By associating literature with democracy and free speech, Derrida describes the irresponsibility of literature as the author’s freedom to say everything without having to respond to questions.  Literature keeps a secret, even though, as Derrida cryptically puts it, “these ‘voices’ speak, allow or make to come—even in literature without persons and without characters” (Passions 28).  Miller discusses this secret at length but like Derrida never defines it beyond calling it a space in which the “other intervenes, or does not intervene” (Miller 69).  To allow passage to the other, or allow the other to come, would be nonsense if the other were simply another aspect of the same—the thinking mind.  For after all, what is it that allows to come if not something beyond conceptuality or rationalizations?  Deconstruction suggests that what literature allows to come is not just another thought or conceptual boundary, which gets infinitely deferred in any case through the play of difference, but a trace of consciousness as a void in thought, the ultimate supplement to thought without which, from an advaitan perspective, it would have no substance or possibility of meaning.  But as Derrida emphasizes, “The call of the other is a call to come, and that happens only in multiple voices” (quoted in Miller 70).  This call, moreover, “forbids or forecloses the temptation to think of the other, the wholly other, as some Platonic ‘One’” (Miller 70).  There are two ways to interpret the Platonic One: as a transcendental signified, which is what poststructuralism generally refers to when it talks about absolutes, including the absolute self; and pure witnessing consciousness, which is both transcendent and immanent, the Brahman and Atman of  Advaita Vedanta, and the Platonic “Forms” available only to direct experience.  Derrida deconstructs the former as a fixed concept, but the principle of literature’s secret, which always remains unsaid as a trace or supplement, suggests the latter as an openness to all possibilities.  Here Atman is the same as Brahman, although each Atman expresses itself in a different voice, thus creating a coexistence of unity-amidst-diversity.

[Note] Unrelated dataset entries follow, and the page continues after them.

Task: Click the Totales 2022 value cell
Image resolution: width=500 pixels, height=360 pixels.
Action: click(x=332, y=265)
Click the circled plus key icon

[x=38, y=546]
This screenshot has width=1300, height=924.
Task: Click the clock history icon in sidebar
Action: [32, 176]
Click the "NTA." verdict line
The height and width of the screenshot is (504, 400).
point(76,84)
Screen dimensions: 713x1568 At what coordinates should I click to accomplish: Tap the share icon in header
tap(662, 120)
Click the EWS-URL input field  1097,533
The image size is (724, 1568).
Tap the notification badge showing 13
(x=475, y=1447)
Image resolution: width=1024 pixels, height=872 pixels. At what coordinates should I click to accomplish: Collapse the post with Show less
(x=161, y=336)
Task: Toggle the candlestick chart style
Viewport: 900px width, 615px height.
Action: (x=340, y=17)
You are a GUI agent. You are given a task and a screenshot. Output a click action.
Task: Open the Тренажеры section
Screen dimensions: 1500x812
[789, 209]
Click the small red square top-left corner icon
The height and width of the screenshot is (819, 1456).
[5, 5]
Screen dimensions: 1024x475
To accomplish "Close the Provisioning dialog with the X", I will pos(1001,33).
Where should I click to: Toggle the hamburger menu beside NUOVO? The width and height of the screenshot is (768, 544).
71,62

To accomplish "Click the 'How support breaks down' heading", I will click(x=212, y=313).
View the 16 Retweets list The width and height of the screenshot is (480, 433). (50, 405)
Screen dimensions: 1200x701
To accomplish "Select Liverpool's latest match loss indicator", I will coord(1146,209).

The wholly other, which literature by destabilizing language allows or makes to come, involves what Derrida calls an impossible invention.  “The other is not the possible.  One must say that the only possible invention would be of the impossible.  But the invention of the impossible is impossible, the other would say.  Certainly, but it is the only possibility: an invention must announce itself as invention of that which would not appear possible, without which it does no more that make explicit a program of possibles, with the economy of the same” (Psyché 59, translated in Miller 69).  As discussed below in the context of Indian literary theory, the wholly other or secret of literature is an impossible invention because, being unmanifest like pure consciousness as a void in thought, it is uncreated, self-sufficient, and inaccessible to the thinking mind.  William Demastes argues that theater “forces us to think materially about everything before us, even the apparently immaterial” (2002, 42).  But as Daniel Meyer-Dinkgräfe notes, “This is incorrect if we consider thinking.  The immaterial cannot be thought about immaterially, because thinking is a function of the intellect [which is material rather than non-material like consciousness], and the intellect, on the model of mind in Vedic literature, cannot grasp any more refined levels than itself, and thus cannot grasp the level of the immaterial, which is the level of pure consciousness” (2003, 11, original emphasis).  Immaterial pure consciousness exceeds the material mind, just as the wholly other, which can only be allowed to come, exceeds the possibility of material invention. 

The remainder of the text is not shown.